All I can say is: Mr. Rangel, you're an idiot.

And Cliff Woodhall, though apparently not a doctor, wants to give Rangel a taste of his own medicine:

Both you and your readers have been pretty hard on Rangel over the past couple of days. A closer reading of his remarks suggests that he deserves our compassion, not our contempt. Rangel's words clearly reflect his act of lashing out. Most of us realize, from personal experience, that attacking the life choices made by others is quite often a way of expressing disappointment in one's own choices regarding life and career.

Mr. Rangel is, after all, a congressman, a job held in scorn, disparaged and disrespected by the general population, a constantly recurring punch line in the comic monologue of our late-night talk-show hosts. Most of a congressman's life between elections is spent "raising money" for his next election, "raising money" now being a phrase generally accepted in Washington as selling one's ability to write legislation to lobbyists, a procedure that involves, at best, compromising one's own most deeply held beliefs and, at worst, the acceptance of outright bribery. In short, it is not the sort of life that one dreams of when growing up.

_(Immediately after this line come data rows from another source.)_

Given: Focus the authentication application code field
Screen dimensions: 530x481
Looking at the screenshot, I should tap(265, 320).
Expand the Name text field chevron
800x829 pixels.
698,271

It is generally acknowledged that an industrious person can earn more money working in the private sector than the public one. Sadly, however, it is a fact that America is a ruthless meritocracy, with the best and highest-paying jobs awarded to those who have the most talent or ability to perform them. Members of society who lack the skill to produce a product or provide a service for which others will pay money are forced to take whatever may be available in those jobs left over.

We don't know what sad circumstances, many perhaps not of his own choosing, have forced Mr. Rangel into his position as a congressman, but we can say with some certainty:

If a young fellow has an option of having a decent career or selling himself out to the highest paying lobbyist so as to become a member of Congress, you can bet your life that he would not be in Congress. If there's anyone who believes these youngsters want to spend their life arguing with each other and viciously maligning anyone with whom they disagree, you can just forget about it. No bright young individual wants to fight just to seize public funds for himself and his friends. And most of them come from backgrounds of very, very questionable ethical and moral circumstances, making it harder to get real jobs.

Indeed, the biography page on Rangel's Web site says that "he has spent his entire career in public service," the poor man. It turns out, moreover, that Rangel himself was in the military:

Congressman Rangel served in the U.S. Army from 1948-52, during which time he fought in Korea and was awarded the Purple Heart and Bronze Star.

So maybe his contempt for American servicemen is actually a manifestation of his own self-loathing--that is, perhaps he is seeking to scapegoat the military for his own disappointments in life.

But this is unfair. Many people who serve in the military go on to be quite successful. "There seems to be more than a modicum of truth in the belief that military leaders make good corporate executives," IAfrica.com reported in July. According to a study by Korn/Ferry International, "companies led by CEOs with military experience have outperformed the S&P 500 index over the past three, five and ten-year periods by as much as 20 percentage points."